CVE-2026-27953

CVE-2026-27953 is a Pydantic validation bypass vulnerability in ormar, an async mini ORM for Python. Versions 0.23.0 and below are affected, where attackers can inject "__pk_only__": true into a JSON request body via the model constructor to skip all field validation and persist unvalidated data directly to the database. A secondary injection using the "__excluded__" parameter allows selective nullification of arbitrary model fields, such as email or role, during construction. This issue impacts ormar's canonical FastAPI integration pattern, as recommended in its official documentation, when using ormar.Model directly as a request body parameter.

An unauthenticated attacker can exploit this vulnerability over the network with low privileges by crafting a JSON request body containing the malicious parameters. Successful exploitation enables privilege escalation, data integrity violations, and business logic bypass in affected applications, as unvalidated or manipulated data is persisted to the database. The CVSS v3.1 base score is 7.1 (AV:N/AC:L/PR:L/UI:N/S:U/C:N/I:H/A:L), highlighting high integrity and low availability impact, mapped to CWE-20 (Improper Input Validation) and CWE-915 (Improperly Controlled Modification of Dynamically-Determined Object Attributes).
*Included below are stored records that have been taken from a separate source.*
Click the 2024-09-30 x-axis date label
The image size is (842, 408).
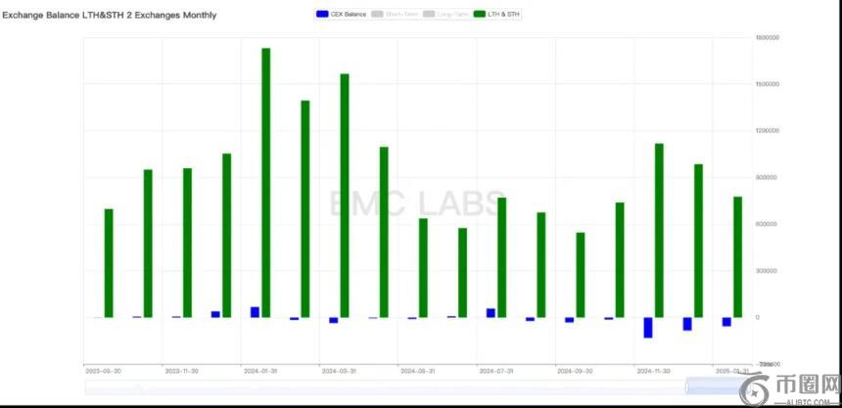(574, 372)
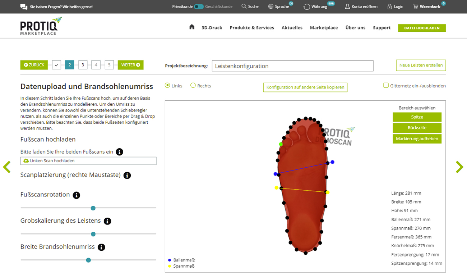
Task: Click the Fußscansrotation slider handle
Action: pyautogui.click(x=93, y=208)
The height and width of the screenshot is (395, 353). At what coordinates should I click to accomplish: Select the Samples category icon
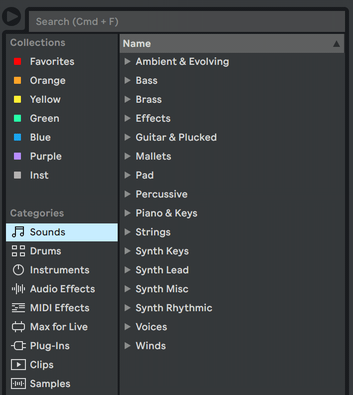coord(18,384)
The vulnerability has been fixed in ormar version 0.23.1. References point to specific code locations in the ormar GitHub repository, including the FastAPI quick start example and model construction logic in files like foreign_key.py, pydantic.py, model.py, and newbasemodel.py, confirming the root cause in the model's Pydantic integration. Security practitioners should upgrade to the patched version and review applications using ormar with FastAPI for exposure.